■ Task goal ■
Could you filter the material and copy every line where the word "Viewport" occurs?

■ Source data ■

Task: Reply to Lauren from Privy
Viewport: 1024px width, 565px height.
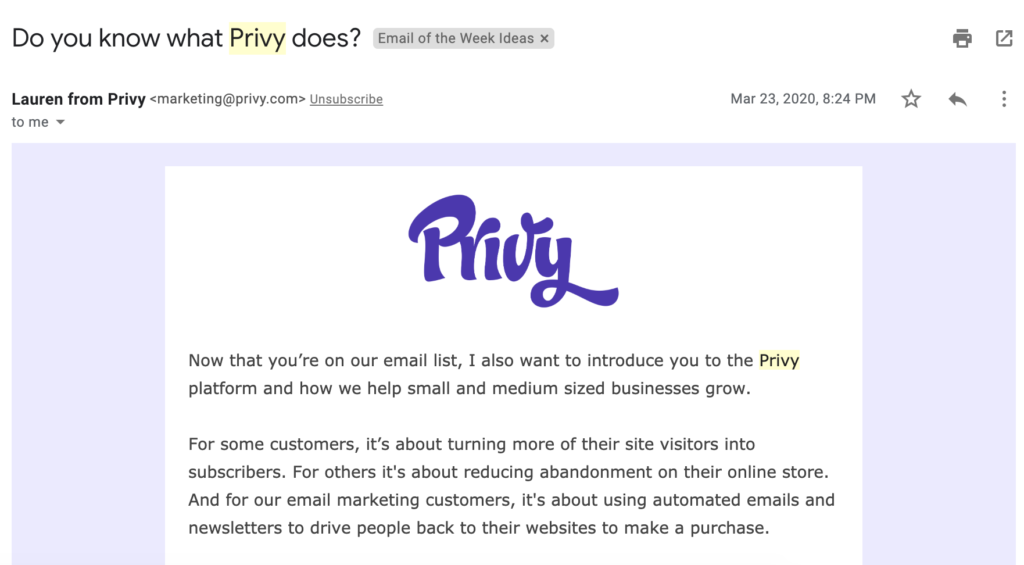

* * *

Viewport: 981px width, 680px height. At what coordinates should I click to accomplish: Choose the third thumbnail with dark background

==

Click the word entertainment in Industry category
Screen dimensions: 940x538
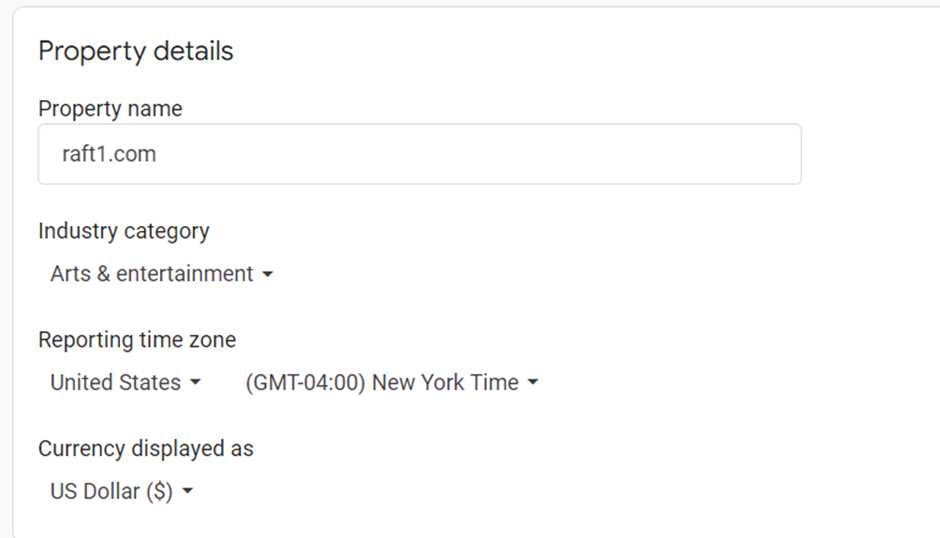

■ Output for this task ■
Viewport: 1024px width, 565px height.
Viewport: 981px width, 680px height. At what coordinates should I click to accomplish: Choose the third thumbnail with dark background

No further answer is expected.